In unserer Veröffentlichung Michalke et al. (2023)3, die neben verschiedenen Produkten auch zwischen verschiedenen Produktionstypen unterscheidet, können wir sehen, dass sich der Erzeugerpreis von 1 kg Rindfleisch um 9,60€ bis 11,49€ erhöhen müsste, während 1 kg Milch externe Kosten von 0,72€ bis 0,84€ verursacht. Im Vergleich dazu: 1 kg grüne Bohnen verursachen Kosten von nur 9 bis 34 Cent. Dies wären nur die externen Kosten bis zum Hoftor, d.h. die Kosten, die während Verarbeitung und Transport in nachgelagerten Schritten verursacht werden, würden noch hinzukommen.
True Cost Accounting bedeutet soziale Gerechtigkeit, da die wahren Kosten nur von den Konsumenten getragen würden und nicht von der gesamten Gesellschaft. Auf der anderen Seite bedeutet es aber auch, dass sich ein Großteil der Bevölkerung bestimmte Produkte nicht mehr leisten könnte. Entsteht daraus nicht eine andere Ungerechtigkeit?
True Cost Accounting soll nach Möglichkeit dem „Polluter Pays Principle“ (Verursacherprinzip) entsprechen. Wir haben als Wissenschaftsgruppe zwar bisher über die wahren Preisen direkt im Handel kommuniziert4, da dies für viele am greifbarsten ist. Wir sprechen aber keineswegs die Empfehlung aus, die wahren Kosten auf alle Produkte sofort aufzuschlagen. Es geht zunächst nur darum, das bestehende Problem versteckter Kosten sichtbar zu machen und Bewusstsein für die Problematik in der Gesamtbevölkerung, aber auch insbesondere in der Politik zu schaffen.
True Cost Accounting sollte möglichst früh in der Wertschöpfungskette implementiert werden, sodass die Externalitäten, die im Laufe des Lebenszyklus von Produkten anfallen, tatsächlich reduziert werden. Natürlich hätte das zwangsläufig auch Auswirkungen auf die Lebensmittelpreise.
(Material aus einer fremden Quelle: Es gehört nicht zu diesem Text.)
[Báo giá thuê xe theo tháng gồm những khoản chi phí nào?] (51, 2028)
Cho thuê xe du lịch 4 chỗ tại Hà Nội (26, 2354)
Langfristig würden sich aber andere Kosten, die die Allgemeinbevölkerung aktuell schon z. B. in Form von steigenden Wasserpreisen spürt, reduzieren und somit die Geldbeutel an anderer Stelle entlasten.
Doch eins ist klar: Eine Implementierung von TCA muss immer mit einer sozialverträglichen Umsetzung für Konsumierende sowie einer wertschätzenden Entlohnung für Erzeugende einhergehen. Das Ziel sollte sein, dass sich alle Menschen eine Ernährung, die sich z. B. an der Planetary Health Diet orientiert – und damit sowohl für den Menschen als auch den Planeten gesund ist – leisten können und dass Erzeugende fair für ihre Leistungen entlohnt werden. Zu diesem Ziel gelangt man selbstverständlich nur über damit einhergehende politische und rechtliche Rahmenbedingungen5.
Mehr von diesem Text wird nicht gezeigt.